WORK TASK: Report each line of the data below in which "agent" appears.

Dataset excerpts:
•••••

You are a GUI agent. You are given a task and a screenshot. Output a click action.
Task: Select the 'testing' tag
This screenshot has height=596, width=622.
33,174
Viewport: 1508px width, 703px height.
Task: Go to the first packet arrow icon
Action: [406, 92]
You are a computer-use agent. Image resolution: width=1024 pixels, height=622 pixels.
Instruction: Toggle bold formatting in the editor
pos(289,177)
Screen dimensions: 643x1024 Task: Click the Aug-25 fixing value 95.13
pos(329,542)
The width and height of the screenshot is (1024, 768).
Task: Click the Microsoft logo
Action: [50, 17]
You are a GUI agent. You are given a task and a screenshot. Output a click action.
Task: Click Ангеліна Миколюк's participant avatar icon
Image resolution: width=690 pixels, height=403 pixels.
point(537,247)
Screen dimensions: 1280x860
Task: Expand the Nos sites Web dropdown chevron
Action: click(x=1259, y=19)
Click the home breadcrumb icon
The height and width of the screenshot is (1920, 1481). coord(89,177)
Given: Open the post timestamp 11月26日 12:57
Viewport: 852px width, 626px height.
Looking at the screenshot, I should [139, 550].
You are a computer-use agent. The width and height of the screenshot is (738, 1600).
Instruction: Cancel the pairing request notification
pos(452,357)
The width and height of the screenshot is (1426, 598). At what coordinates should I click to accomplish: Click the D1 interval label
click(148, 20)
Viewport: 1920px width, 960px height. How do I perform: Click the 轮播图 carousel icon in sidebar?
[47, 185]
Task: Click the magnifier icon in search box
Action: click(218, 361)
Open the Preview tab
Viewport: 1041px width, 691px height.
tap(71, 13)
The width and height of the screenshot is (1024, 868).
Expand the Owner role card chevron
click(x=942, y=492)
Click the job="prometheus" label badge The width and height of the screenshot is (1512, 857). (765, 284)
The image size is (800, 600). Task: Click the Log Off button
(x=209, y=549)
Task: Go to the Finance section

•••••

RESULT:
You are a GUI agent. You are given a task and a screenshot. Output a click action.
You are a computer-use agent. Image resolution: width=1024 pixels, height=622 pixels.
You are a GUI agent. You are given a task and a screenshot. Output a click action.
You are a computer-use agent. The width and height of the screenshot is (738, 1600).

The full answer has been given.